The review demonstrated that there are limited data on childhood sarcopenia, and many knowledge gaps in all aspects, including the etiology, definition, and diagnosis, prevalence, and treatment of pediatric sarcopenia. Research is also limited by a small number of studies, low study quality, and lack of longitudinal data assessing the evolution of sarcopenia in children. The mechanism specific to childhood sarcopenia is not well understood. Several potential mechanisms include inadequate nutrition intake, physical inactivity, and hypermetabolism. A better understanding of the mechanisms underlying pediatric sarcopenia may help develop effective rehabilitation strategies, including nutrition and physical activity.
Another major knowledge gap is the lack of clear definition for the diagnosis of childhood sarcopenia. In the existing literature, there is controversy upon the body composition measurement techniques, and lack of recommended tests for detecting muscle function deficit. In order to diminish these research gaps, a consensus, based on further study, is required. This consensus should include methodological approaches in pediatric sarcopenia diagnosis, body composition measurements and age-appropriate muscle function tests and effective multidisciplinary treatment strategies.

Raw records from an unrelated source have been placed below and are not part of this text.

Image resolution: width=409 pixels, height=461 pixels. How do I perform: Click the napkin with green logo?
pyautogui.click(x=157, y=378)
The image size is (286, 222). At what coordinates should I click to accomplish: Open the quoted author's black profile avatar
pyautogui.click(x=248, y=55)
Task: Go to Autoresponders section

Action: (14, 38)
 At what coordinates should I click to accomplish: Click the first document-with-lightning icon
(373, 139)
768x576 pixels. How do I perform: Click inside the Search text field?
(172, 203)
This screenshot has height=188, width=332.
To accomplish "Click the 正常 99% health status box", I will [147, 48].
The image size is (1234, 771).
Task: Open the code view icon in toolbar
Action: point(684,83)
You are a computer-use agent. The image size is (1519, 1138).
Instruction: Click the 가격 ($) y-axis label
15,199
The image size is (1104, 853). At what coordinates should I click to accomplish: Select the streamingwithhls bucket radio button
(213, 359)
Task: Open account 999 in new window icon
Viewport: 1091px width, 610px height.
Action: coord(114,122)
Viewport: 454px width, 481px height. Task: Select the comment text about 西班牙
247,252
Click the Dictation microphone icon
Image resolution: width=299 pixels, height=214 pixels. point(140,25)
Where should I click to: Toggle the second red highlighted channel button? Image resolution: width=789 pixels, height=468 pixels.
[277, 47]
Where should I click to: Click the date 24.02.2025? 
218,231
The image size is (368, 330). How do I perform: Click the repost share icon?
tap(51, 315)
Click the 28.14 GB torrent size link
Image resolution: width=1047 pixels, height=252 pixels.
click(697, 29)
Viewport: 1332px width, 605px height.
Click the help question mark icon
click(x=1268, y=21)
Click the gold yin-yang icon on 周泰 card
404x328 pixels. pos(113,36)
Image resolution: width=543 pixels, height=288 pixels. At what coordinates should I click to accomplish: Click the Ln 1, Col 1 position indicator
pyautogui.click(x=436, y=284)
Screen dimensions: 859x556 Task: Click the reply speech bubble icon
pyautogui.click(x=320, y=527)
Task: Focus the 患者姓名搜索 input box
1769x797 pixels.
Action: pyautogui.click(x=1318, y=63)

Bacteriophages isolated from stunted children can regulate gut bacterial communities in an age-specific manner
Comments: Although it has been shown that stunted children have an altered gut microbiome [21], much is still unknown on the relationship between the gut bacteria and children’s health and growth. This study takes us to another component of the complex gut ecosystem, the bacteriophages. Bacteriophages, bacterial viruses, are highly abundant in the human gut, and are known to influence bacterial ecosystems both in number and in function. However, it is unknown whether there is a role for bacterialphage interplay in children with early-life stunted growth. The authors of this study investigated the microbes isolated from fecal samples of 30 non-stunted and 30 stunted children aged 14–38 months. After characterizing the abundance and diversity of the phage and bacterial communities in the original fecal samples, the investigators performed in vitro cross-infections of bacteria from non-stunted children by phages from stunted children and vice versa. The observational phase revealed a unique microbial and phage profile in stunted compared to non-stunted children, in an age- and diet-specific manner. In the in vitro cross-infection study, phages from stunted children <23 months old allowed for Proteobacteria to grow in gut bacterial communities from non-stunted children, perhaps implying a role for phages in the pathophysiology of child stunting. This result was not found in children older than 23 months. Although these results need to be validated in vivo, this study raises important questions on the role of phages in childhood stunting and highlights the need for further studies in this field.